Vodafone has announced that an estimated five million children are expected to benefit from Vodafone’s Instant Schools project – an online educational platform which addresses the perennial problem of inadequate teaching materials, textbooks and other assessment information in many schools in Africa.
Vodafone, through its Group Foundation, announced today that the project, launched earlier this year, is currently active in five countries in the sub-region including Ghana, Tanzania, Mozambique and DR Congo and is already making an impact. Developed in conjunction with Learning Equality* – a not-for-profit provider of open-source education, – Instant Schools offers global and local educational resources including subjects such as Maths and Science, providing millions of children and young people with access to education materials – from primary through to advanced high school level at no charge to Vodafone users.
A similar Vodafone Foundation initiative in South Africa – Vodacom e-School – is already benefiting 215,000 children.

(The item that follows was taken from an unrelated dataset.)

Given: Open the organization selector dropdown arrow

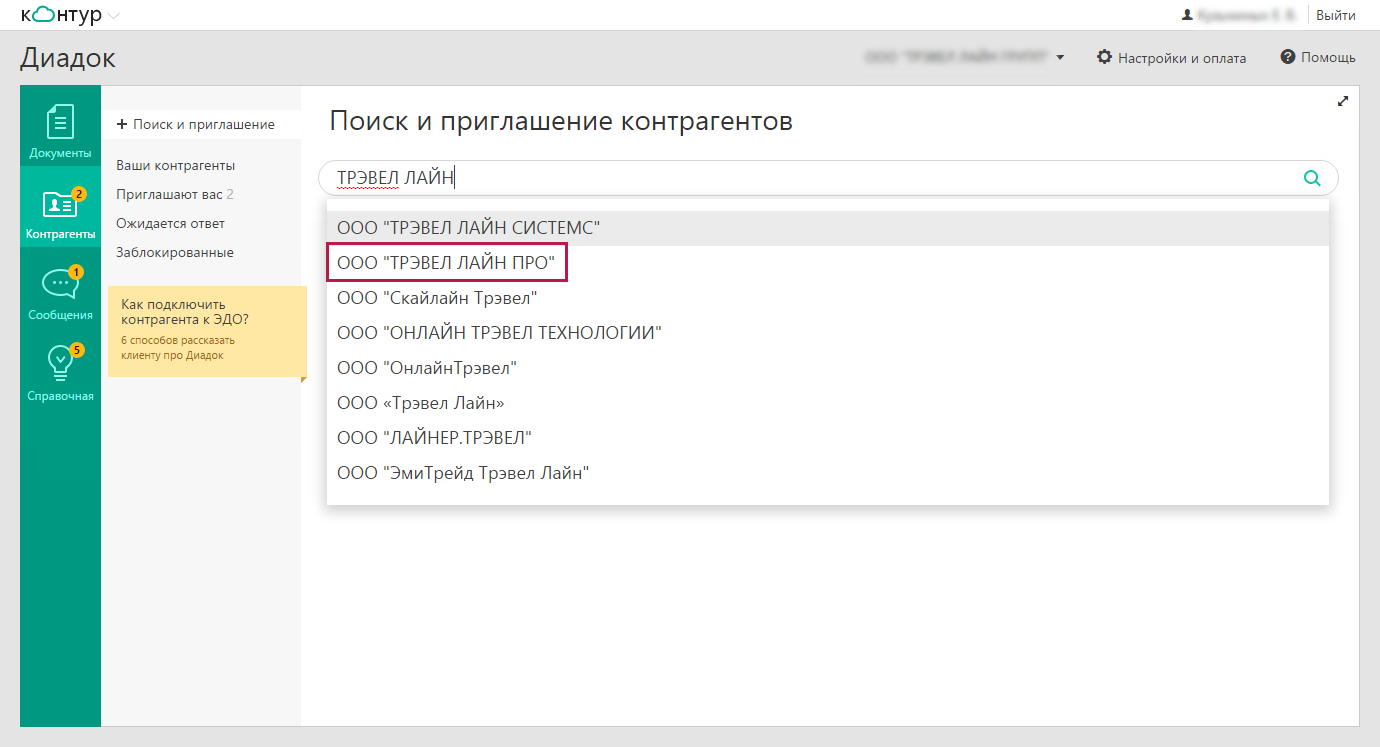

Sub-Saharan Africa has the lowest rate of primary school enrolment globally, with 34 million of the 57 million out-of-school primary age children living in the region. Cultural norms and remote communities have resulted in out-of-school rates for primary and secondary school being significantly higher for girls in sub-Saharan Africa. According to UNESCO UIS, 15 million girls of primary school age will never get the chance to learn to read or write in primary school compared with 10 million boys. Nine million of these girls live in sub-Saharan Africa. In this region, the under-five mortality rate is nearly twice as high for mothers with no education as for those who have completed secondary school.
The announcement comes as the Vodafone Foundation has published its Connected Education report, which found that the online educational resources made available through the Instant Schools For Africa programme could benefit more than 50 million children across Africa, India and Egypt by 2025, as the Vodafone Foundation increases its focus on these activities.
Vodafone Foundation Director Andrew Dunnett, said:
“From refugee camps to remote parts of Africa with few schools, connectivity gives children the opportunity for a better future. Instant Schools For Africa has the potential to transform the lives of millions of children excluded from education, giving them free access to the same materials used by children in developed markets to help them achieve their ambitions.”